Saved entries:
=== Begin Enclosure ===

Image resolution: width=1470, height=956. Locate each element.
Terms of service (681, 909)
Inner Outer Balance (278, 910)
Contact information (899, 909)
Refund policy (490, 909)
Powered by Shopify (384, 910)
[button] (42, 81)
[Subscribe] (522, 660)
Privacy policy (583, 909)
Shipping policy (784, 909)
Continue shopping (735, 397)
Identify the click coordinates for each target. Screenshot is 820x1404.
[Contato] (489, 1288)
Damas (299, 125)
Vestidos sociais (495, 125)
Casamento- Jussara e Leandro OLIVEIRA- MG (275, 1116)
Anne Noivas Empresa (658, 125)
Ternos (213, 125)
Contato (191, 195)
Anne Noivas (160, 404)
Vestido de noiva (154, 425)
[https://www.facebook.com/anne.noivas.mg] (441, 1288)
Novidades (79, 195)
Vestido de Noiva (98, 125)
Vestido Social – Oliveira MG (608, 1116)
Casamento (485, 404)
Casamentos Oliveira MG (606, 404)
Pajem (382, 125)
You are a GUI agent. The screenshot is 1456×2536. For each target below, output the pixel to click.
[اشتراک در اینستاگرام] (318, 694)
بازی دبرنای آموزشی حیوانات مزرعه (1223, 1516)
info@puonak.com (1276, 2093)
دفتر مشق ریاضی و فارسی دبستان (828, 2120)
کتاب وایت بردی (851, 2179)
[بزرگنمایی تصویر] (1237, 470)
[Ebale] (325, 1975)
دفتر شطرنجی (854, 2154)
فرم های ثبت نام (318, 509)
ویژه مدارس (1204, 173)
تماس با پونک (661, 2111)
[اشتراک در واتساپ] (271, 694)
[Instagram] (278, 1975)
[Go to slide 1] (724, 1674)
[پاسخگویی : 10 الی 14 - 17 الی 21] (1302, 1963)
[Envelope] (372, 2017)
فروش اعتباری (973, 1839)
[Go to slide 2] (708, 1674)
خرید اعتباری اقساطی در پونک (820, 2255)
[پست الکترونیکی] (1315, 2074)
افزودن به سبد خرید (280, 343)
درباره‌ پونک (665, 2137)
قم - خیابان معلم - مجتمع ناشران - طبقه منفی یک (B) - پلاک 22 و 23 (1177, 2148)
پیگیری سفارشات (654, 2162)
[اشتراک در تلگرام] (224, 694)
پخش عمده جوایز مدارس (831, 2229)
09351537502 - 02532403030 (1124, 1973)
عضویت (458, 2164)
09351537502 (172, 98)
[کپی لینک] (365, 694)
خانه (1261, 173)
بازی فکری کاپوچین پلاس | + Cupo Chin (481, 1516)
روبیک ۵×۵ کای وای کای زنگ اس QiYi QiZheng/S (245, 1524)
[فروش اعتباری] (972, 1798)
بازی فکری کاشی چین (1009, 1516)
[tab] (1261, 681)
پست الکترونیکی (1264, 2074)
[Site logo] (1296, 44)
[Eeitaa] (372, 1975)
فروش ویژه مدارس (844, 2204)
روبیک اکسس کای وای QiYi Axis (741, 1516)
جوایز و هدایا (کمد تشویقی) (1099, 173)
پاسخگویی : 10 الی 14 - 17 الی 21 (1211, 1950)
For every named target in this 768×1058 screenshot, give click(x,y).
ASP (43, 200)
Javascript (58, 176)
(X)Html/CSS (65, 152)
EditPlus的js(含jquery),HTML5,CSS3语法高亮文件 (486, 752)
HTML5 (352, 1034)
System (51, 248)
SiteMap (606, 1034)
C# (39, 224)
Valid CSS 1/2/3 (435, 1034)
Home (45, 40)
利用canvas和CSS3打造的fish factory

=== End Enclosure ===

- What to do
If a line in the entries above has the word "فکری", copy it.

- Answer for the task
بازی فکری کاپوچین پلاس | + Cupo Chin (481, 1516)
بازی فکری کاشی چین (1009, 1516)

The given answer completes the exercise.